>>>
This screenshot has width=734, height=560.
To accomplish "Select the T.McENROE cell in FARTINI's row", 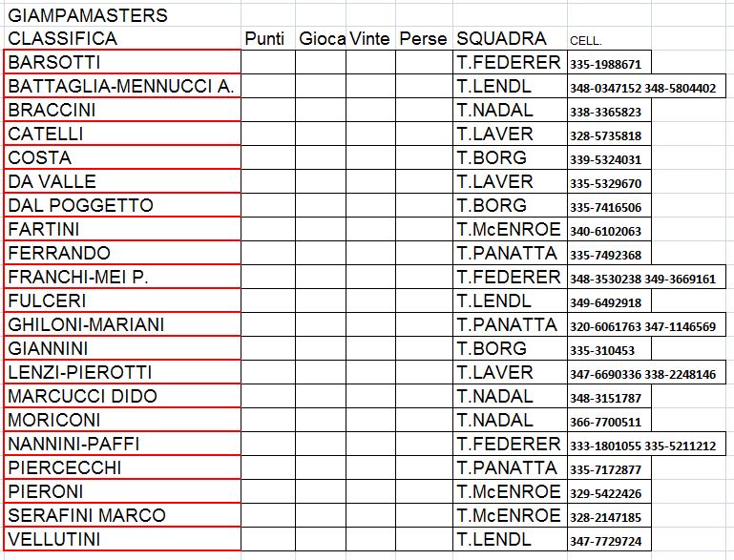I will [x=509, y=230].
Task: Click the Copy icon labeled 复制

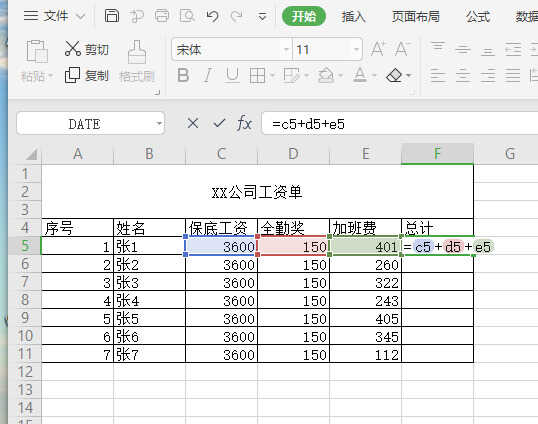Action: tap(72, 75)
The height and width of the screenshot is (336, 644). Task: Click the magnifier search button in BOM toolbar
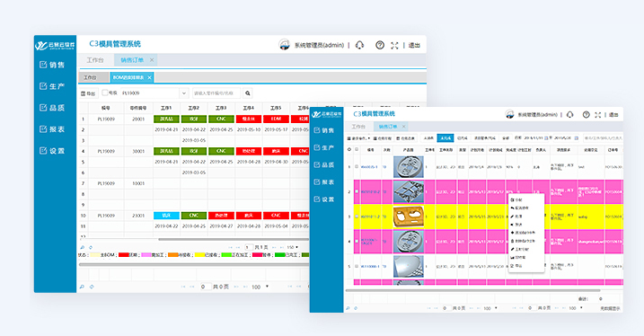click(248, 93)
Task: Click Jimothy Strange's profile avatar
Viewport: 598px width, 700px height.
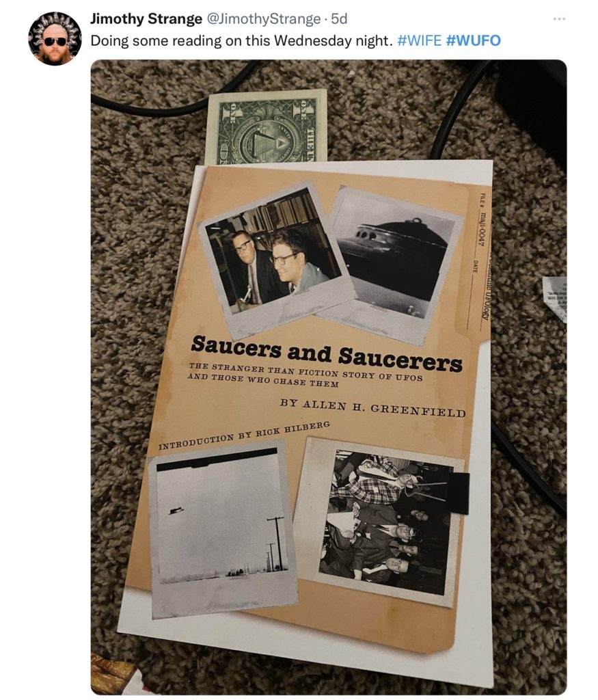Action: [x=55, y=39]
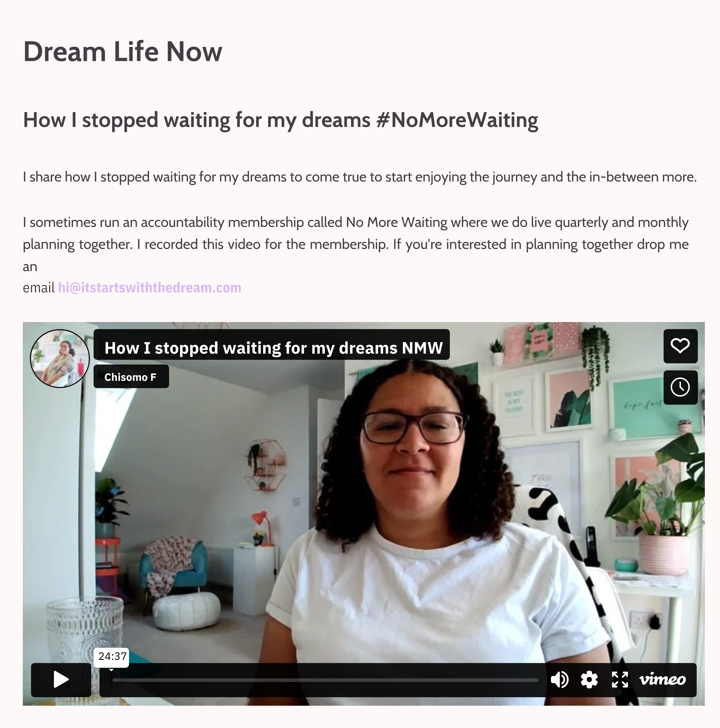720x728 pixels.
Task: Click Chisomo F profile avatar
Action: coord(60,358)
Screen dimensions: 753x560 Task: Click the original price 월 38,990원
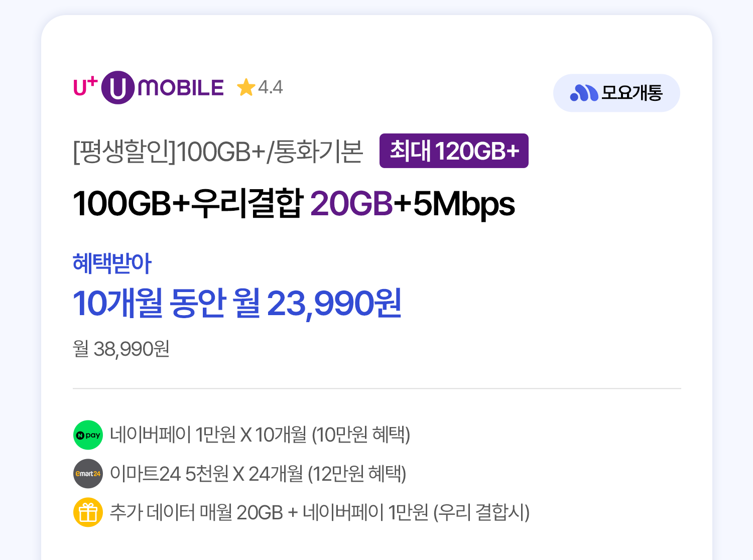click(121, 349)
<<<
## YOUR TASK
Return nothing except the lines from the line with "The height and" through the last line of the records above, copied exactly and without pictures.

## COMPLETED TASK
The height and width of the screenshot is (336, 644). Task: Click the magnifier search button in BOM toolbar
click(248, 93)
Task: Click Jimothy Strange's profile avatar
Viewport: 598px width, 700px height.
Action: [x=55, y=39]
720x728 pixels.
Task: Click Chisomo F profile avatar
Action: coord(60,358)
Screen dimensions: 753x560 Task: Click the original price 월 38,990원
click(121, 349)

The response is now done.